The sold-out Web 2.0 Internet conference in San Francisco was buzzing again Thursday -- with people, with excitement, with an eagerness not seen since the days of the dot-com boom. The consensus was, the more the Web site of the future allows people to share information with each other, the better. Users can write reviews on the places they visit and easily upload photos of their stays, which are inserted into a Google map and ranked and ordered by subject.
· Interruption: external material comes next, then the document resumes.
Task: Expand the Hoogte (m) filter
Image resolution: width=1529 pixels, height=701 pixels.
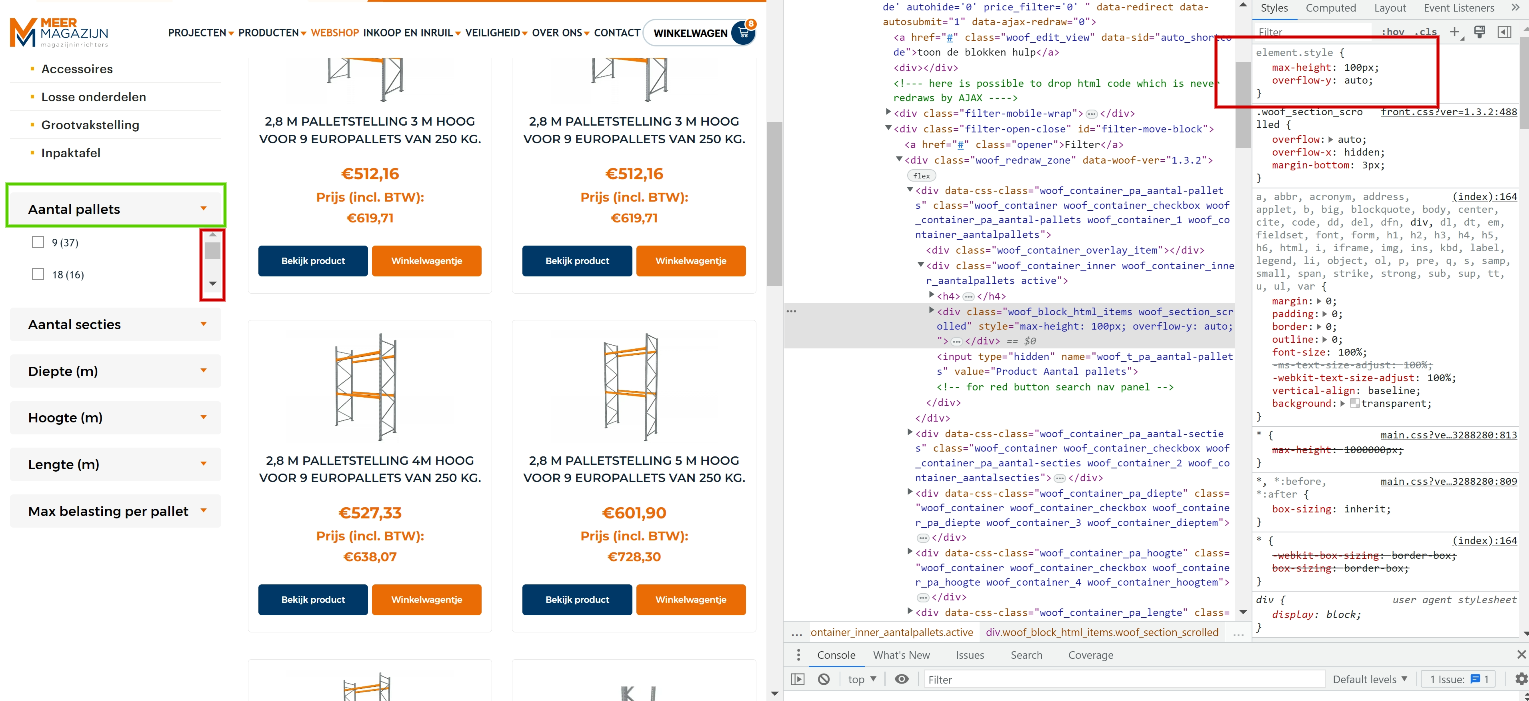Action: coord(115,417)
The result: Other people can find out more about more places in more timely ways. In fact, old-style Web sites that don't allow people to talk back -- and to each other -- are not going to do well in the new Internet age, speakers said. ``There's an architectural shift,'' said Keith Teare, general partner at Archimedes Ventures, of Palo Alto, and co-author of TechCrunch, a tech news Web site. Still, if the technology was of the future, the conference atmosphere was something from the past. The crowd was bubbly, with 800 attendees, up from 600 last year. And many of Silicon Valley's most accomplished serial entrepreneurs were seen prowling the halls -- including Yahoo co-founder Jerry Yang, Netscape founder Marc Andreessen and music file-sharing company Napster's co-founder, Shawn Fanning. Yahoo Chairman Terry Semel, one of the speakers, belittled rival Google's recent efforts to expand beyond its leading Internet search engine, describing the diversification as a haphazard attempt to catch up with his company. Semel did say Google was a pioneer in online search, but added that it seemed to be following in Yahoo's footsteps by adding new products such as e-mail, photo sharing, social networking, personalized home pages and voice communications. The additional features, Semel said, have made Google ``look more and more like a portal.